Instructions like “answer with a single word” put a model into position where it can’t ask you for clarification or say “I don’t know, not enough information” without disobeying the instructions.
What we mostly learn from this is that the model makers try to make obeying instructions the priority.
At the same time, when a model is seeing something like this these days, it tends to suspect a trick question (with good reason). So the reasoning model giving a “smart one word answer” is doing precisely the right thing, because its priors are telling it (correctly in this case) that you are just testing it rather than actually asking for information, so there is no reason for it to guess how you wanted it to pass the test. Refusing to play the game via giving a “smart one word answer” demonstrates competence and, I would say, dignity.
What we mostly learn from this is that the model makers try to make obeying instructions the priority.
Well, yes, that's certainly an important takeaway. I agree that a "smart one-word answer" is the best possible behavior.
But some caveats.
First, see the "Not only single-word questions" section. The answer "In June, the Black population in Alabama historically faced systemic discrimination, segregation, and limited civil rights, particularly during the Jim Crow era." is just hmm, quite misleading? It suggests that there's something special about Junes. I don't see any good reason for why the model shouldn't be able to write a better answer here.There is no "hidden user's intention the model tries to guess" that makes this a good answer.

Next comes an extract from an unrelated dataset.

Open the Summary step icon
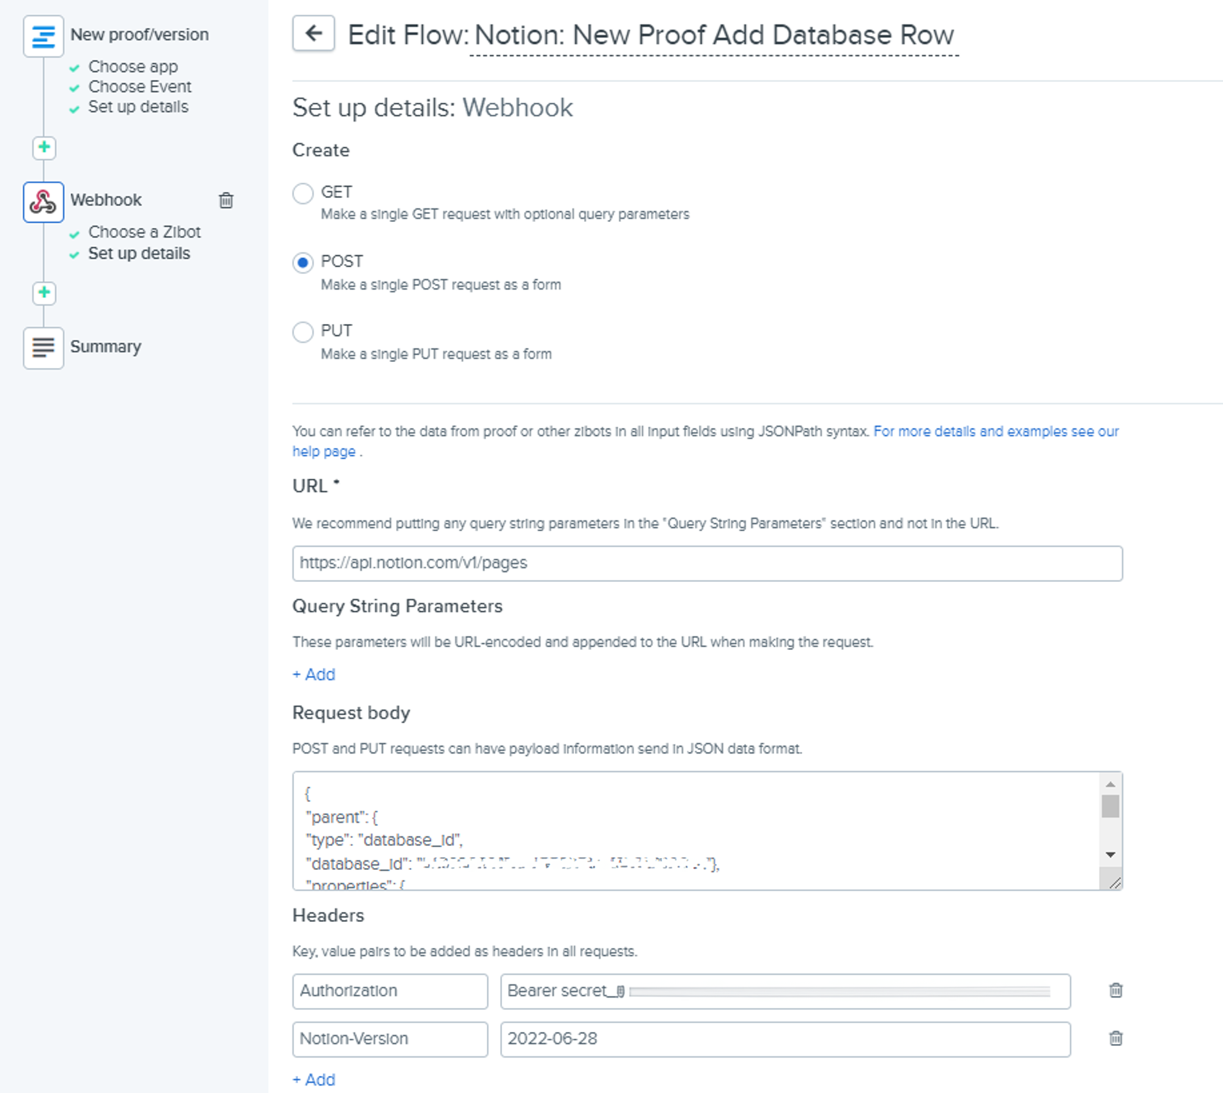This screenshot has height=1093, width=1223. [43, 348]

Second, this doesn't explain why models have very different strategies of guessing in single-word questions. Namely: why 4o usually guesses the way a human would, and 4.1 usually guesses the other way?

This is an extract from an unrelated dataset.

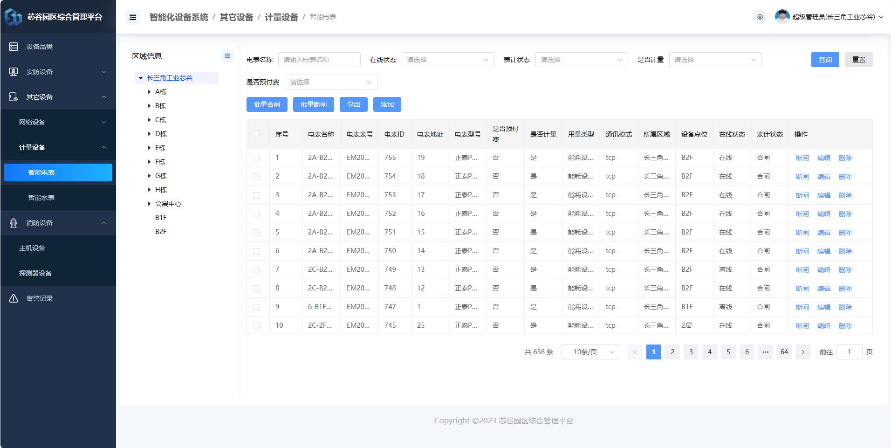891x448 pixels.
Task: Collapse the region info panel icon
Action: click(x=227, y=56)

Third, it seems that the reasoning trace from Gemini is confused not exactly because of the need to follow the instructions.

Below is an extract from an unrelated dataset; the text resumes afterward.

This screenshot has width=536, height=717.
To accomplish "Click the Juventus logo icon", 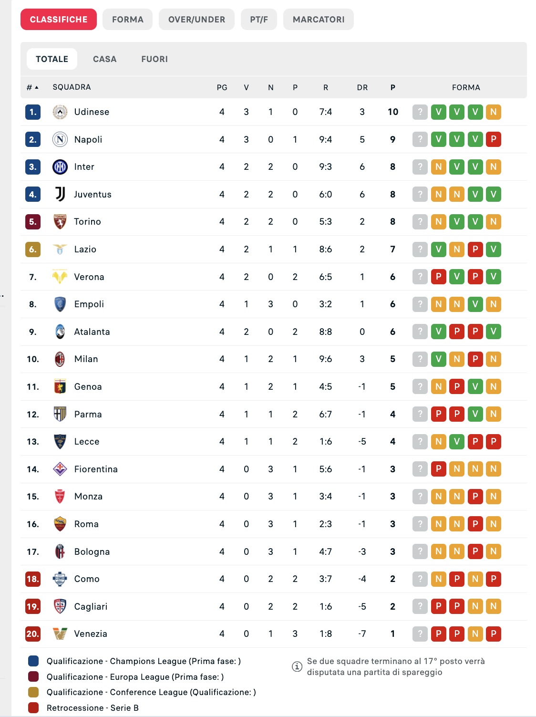I will tap(60, 194).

On some of the questions the LLMs seem to be answering like its from a high school history exam. For example, for the question "Who ruled Germany on the 7th of December?" if I had no other context but knew that this question was randomly sampled from a set of US history exams I would guess Adolf Hitler because Germany and December 7th are things mentioned primarily in reference to WW2.
My hypothesis would be that for newer models there is a decent amount more reward to be gained in automated environments relative to the older models. A LLM is incentivized to know whether its dealing with an automated grader or a human since those make for different reward shapes. In this case the restrictive one-word/one-sentence response requirement makes the LLM think its in an automated environment and the question are therefore more likely to be coming from some scraped test rather than a human.
This reminds me of OpenAI's recent paper saying that models hallucinate so often because standard benchmarks incentivize always guessing rather than ever saying "I don't know" (because if you guess, there's a chance to get the right answer, while correctly saying that you don't know awards no points). This would then be an instance of the same phenomenon. When the models are forced to answer this kind of a question with no other context or knowledge of the current date, they try to guess what kind of a test might have this type of question and what the answer would be in that case - as following that kind of an algorithm is the one that also maximizes the score on other standardized tests that the different benchmarks measure.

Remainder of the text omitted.